Global economic braintrust divided on Fed policy
Central bankers and top academics departed here on Sunday after two days of discussions on how the global economic landscape is shifting.
But they said goodbye still divided on what is perhaps the biggest question hanging over the outlook, whether an unfolding slowdown in the U.S. economy will curb U.S. inflation without further interest-rate rises from the Federal Reserve.
While Fed policy was not a primary focus of the formal discussions at the Kansas City Federal Reserve Bank's annual Jackson Hole retreat, it was a hot topic on the sidelines.
I think this is a time of a fair amount of uncertainty, because certainly there seems to be a shifting in the United States, IMF chief economist Raghuram Rajan said.

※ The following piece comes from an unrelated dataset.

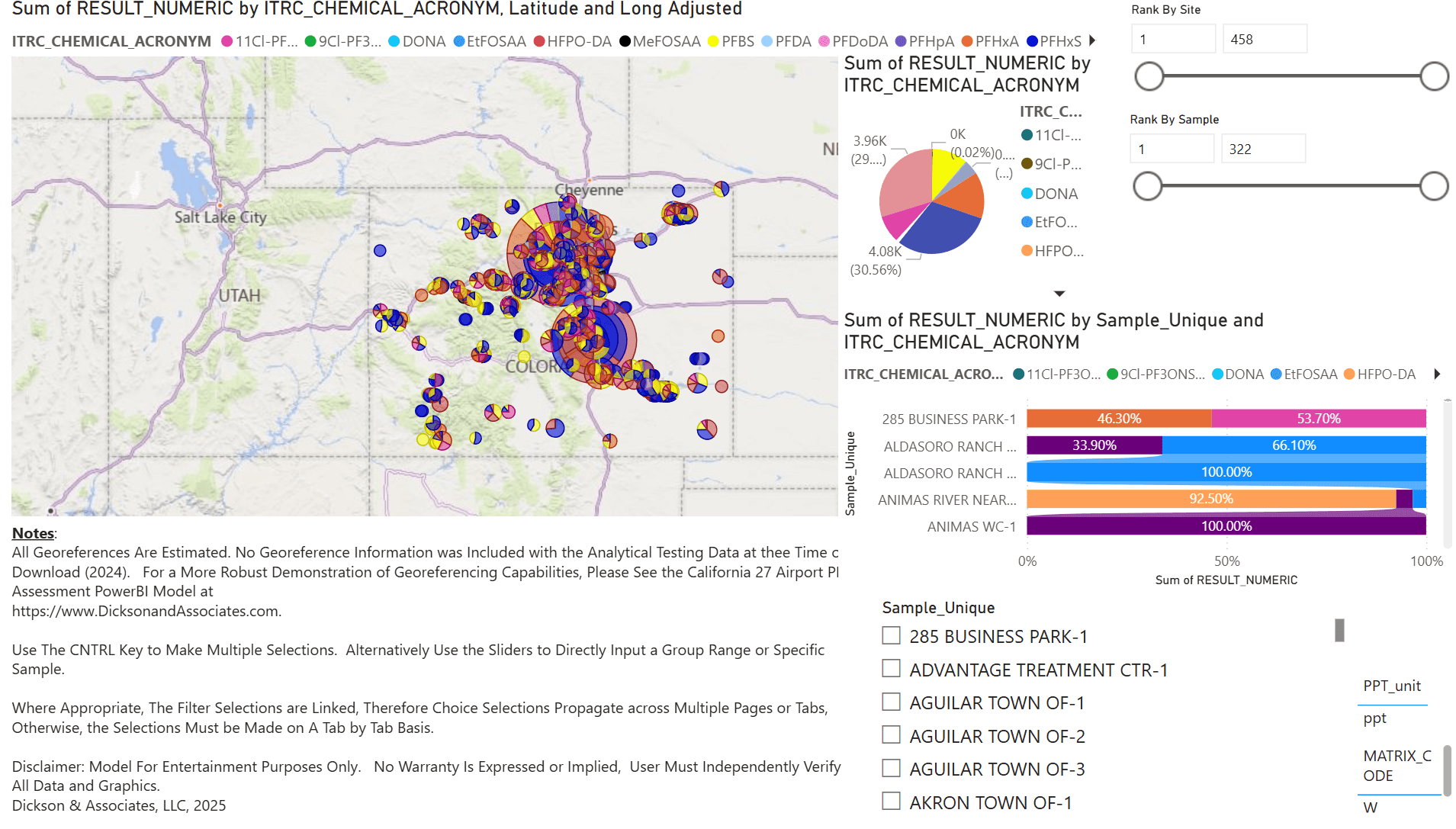
Task: Click the 9Cl-PF3... green legend dot
Action: (309, 41)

We're not quite sure if inflationary pressures are contained ... and we are also not sure how far and how quickly housing will slow.

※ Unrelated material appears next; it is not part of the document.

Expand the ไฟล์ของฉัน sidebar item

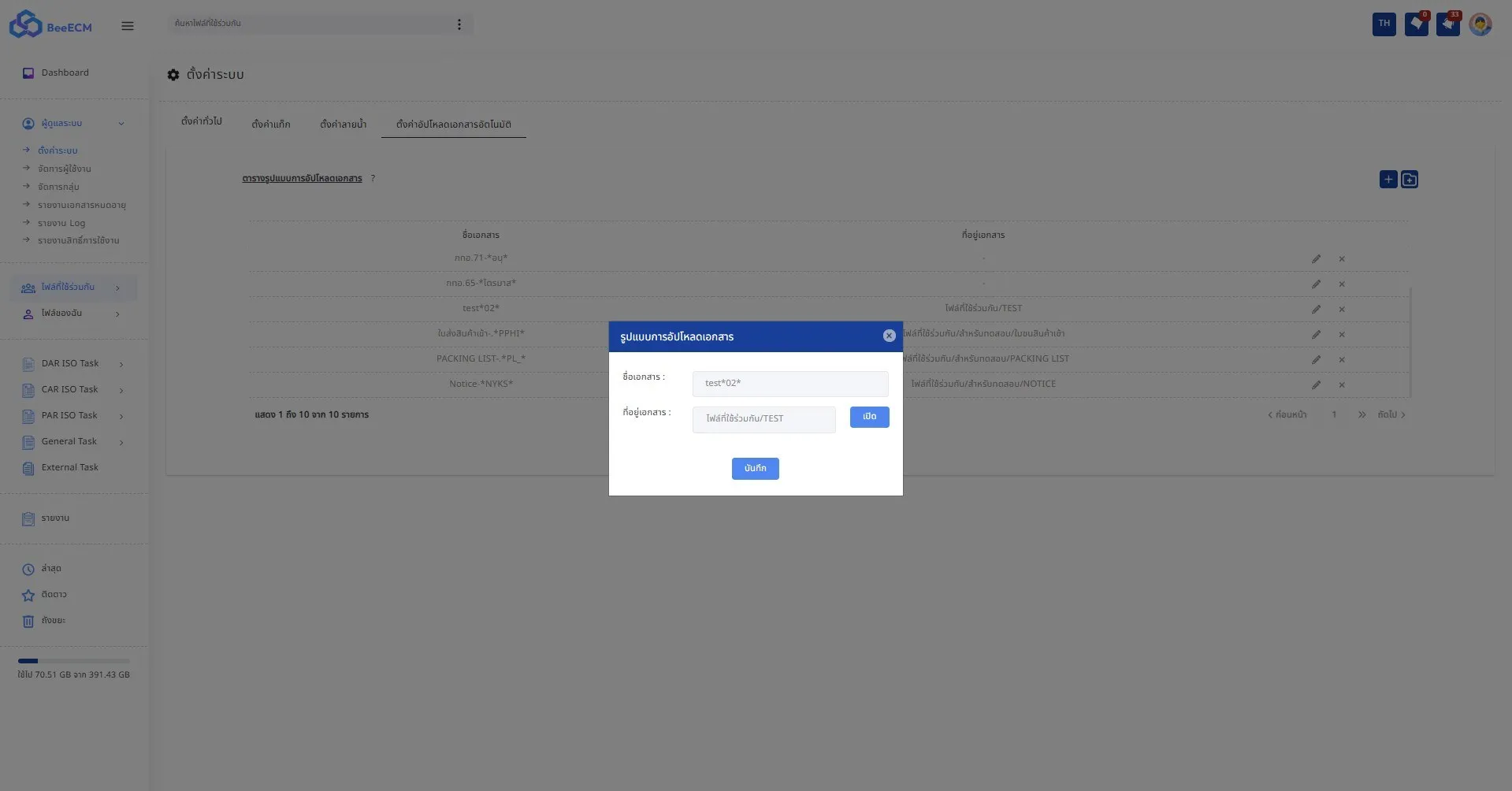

After two years of steadily pushing benchmark borrowing costs higher, the U.S. central bank stepped to the sidelines at its last meeting on August 8, preferring to wait for more data shedding light on the outlook for growth and inflation.
A downturn in the U.S. housing market is seen cutting the wherewithal of U.S. consumers, who have been able to tap the equity fast rising home prices had provided to maintain their free-spending ways.
Former Brazilian central bank chief Arminio Fraga fretted that a slowdown in the United States, for years an engine supporting growth around the globe, could exact a big toll on economies elsewhere.
Can the world make up for what is likely to be a slowdown in (U.S.) growth, maybe even a bigger slowdown than one expects at this point, certainly a deeper slowdown than markets are pricing in? Fraga asked conference participants.
DONE YET?
Financial markets are largely convinced the Fed is finished raising interest rates and look for U.S. policy-makers to lower credit costs next year.
Former White House economic adviser Glenn Hubbard, dean of Columbia University's Graduate School of Business, suggested it might be wiser for the Fed to resume its credit-tightening course.
It is a very difficult moment for the Fed to achieve both the desired fall in inflation and the soft landing in the real economy at the same time. It's easy to do one or the other; it's a little more difficult to do both, he said.
A similar debate appears to be unfolding at the Fed.
Richmond Federal Reserve Bank President Jeffrey Lacker voted against the majority of policy-makers at the central bank's August meeting, preferring to bump borrowing costs up another notch.
Analysts are keenly awaiting minutes of that session, which will be released on Tuesday, to see if his concerns were more widely shared.
TAKING A RISK
While oil prices have given a big boost to overall U.S. inflation, the Fed has kept its sights firmly set on ensuring other prices stay under wraps.
If they do, the energy-led rise in inflation should prove a one-off phenomenon.
When your faced with a terms of trade shock, such as an oil shock, there's logic to allow inflation to rise above target, Harvard University professor and former IMF chief economists Kenneth Rogoff said in what amounted to a defense of the Fed strategy.
In response, Bank of England chief economist Charles Bean said such an approach risked denting the central bank's inflation-fighting credibility, and urged erring on the side of caution.
To me, the most important issue is not whether there is a theoretical case for such accommodation. Rather it is whether there are likely to be any adverse effects on inflation expectations and credibility from doing so, he said.